Back in December 2019, when speaking at the opening of The Ian Potter Queen’s Hall at the State Library of Victoria, I reflected on the importance of long-standing institutions and the significant part that philanthropy plays in supporting great public institutions so they may endure and to continue to meet the needs of the wider community. At that time, little did any of us know what lay in store for the year ahead. I trust the loss of face-to-face social connection many of us endured during 2020 ultimately evolves into an enhanced appreciation of these institutions in the years ahead.
At the Foundation, we seek to learn from all that we do, adjusting our processes as our grantmaking evolves. One example of this evolution is the Foundation’s partnership with The Myer Foundation to create a national, independent centre focused on improving decision-making around the management of Australia’s fresh water and catchments.
The Foundation’s decision in September 2019 to award a major grant of $5 million over ten years, matched by The Myer Foundation, to the Australian Academy of Science, represented a $10 million aggregate funding commitment towards a larger funding goal of at least $35 million to ensure the successful establishment of the Australian Water and Catchment Centre.
Since that time, more than a dozen Australian philanthropic foundations have joined us, committing an additional $21.5 million over ten years that will support the establishment of the Centre. The success of this fundraising effort encourages us to continue pursuing further collaborative philanthropic investment in other large-scale catalytic initiatives important to Australia’s future prosperity.

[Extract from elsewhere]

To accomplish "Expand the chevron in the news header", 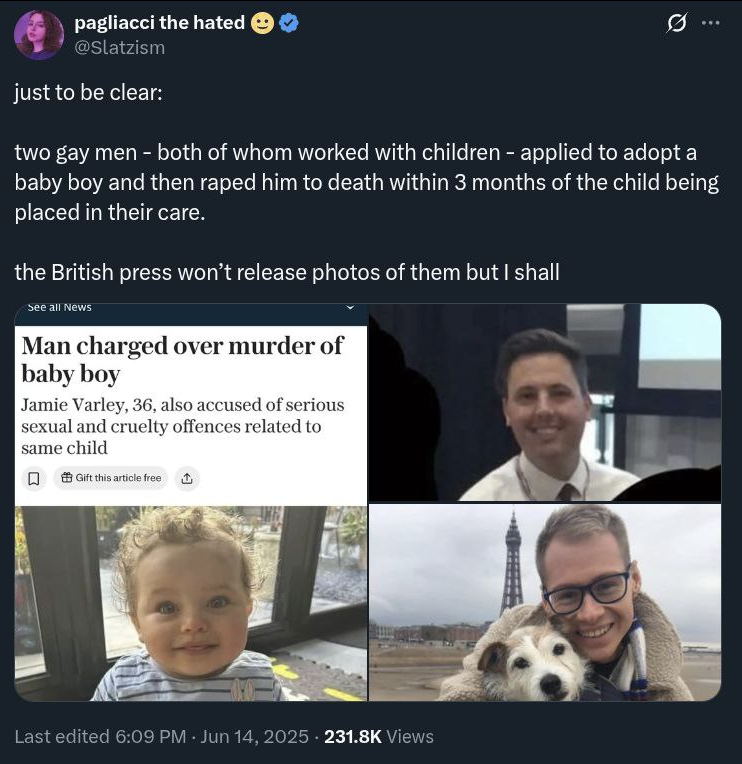I will pyautogui.click(x=350, y=307).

In late 2019, two long-serving Governors Professor Thomas Healy AO and The Honourable Sir James Gobbo AC CVO QC retired from our Board. We thank both our retiring Governors for their dedicated, knowledgeable and insightful contributions to our discussions and decisions on grants. We wish them both well in their retirement.
Lastly, we recognise the exceptional contribution of Craig Connelly and all his staff during the difficult conditions caused by COVID-19 and congratulate the entire team on maintaining our operations during these challenging times.
Professor Thomas Healy served on the Board for 28 years, including the Education, Science and Environment & Conservation Committees. As Chair of the Environment and Conservation Committee, Professor Healy engaged with many large conservation projects and key environmental research organisations. Professor Healy was instrumental in the Foundation supporting significant science-based environmental initiatives such as ClimateWorks Australia and the Wentworth Group of Concerned Scientists. Professor Healy was admired by his fellow Board members for his curiosity, passion and energy.
Sir James Gobbo served as a Board member for 18 years and chaired the Community Wellbeing (formerly Social Welfare) Committee. Sir James’ primary interest lay in addressing our community’s social needs. Sir James particularly championed the 50th Anniversary Commemorative grant ($500,000) awarded to STREAT to assist them to establish their Collingwood premises and to continue their work to support youth at risk of homelessness. Another project Sir James advocated strongly was Victoria University’s Sunshine Skills Hub which was the recipient of a $5 million major grant in 2016. Sir James was admired by his fellow Board members for his integrity, empathy and personal involvement in assisting the disadvantaged in our community, whether young or old, and encouraging education, whether at university level or in the development of important trades.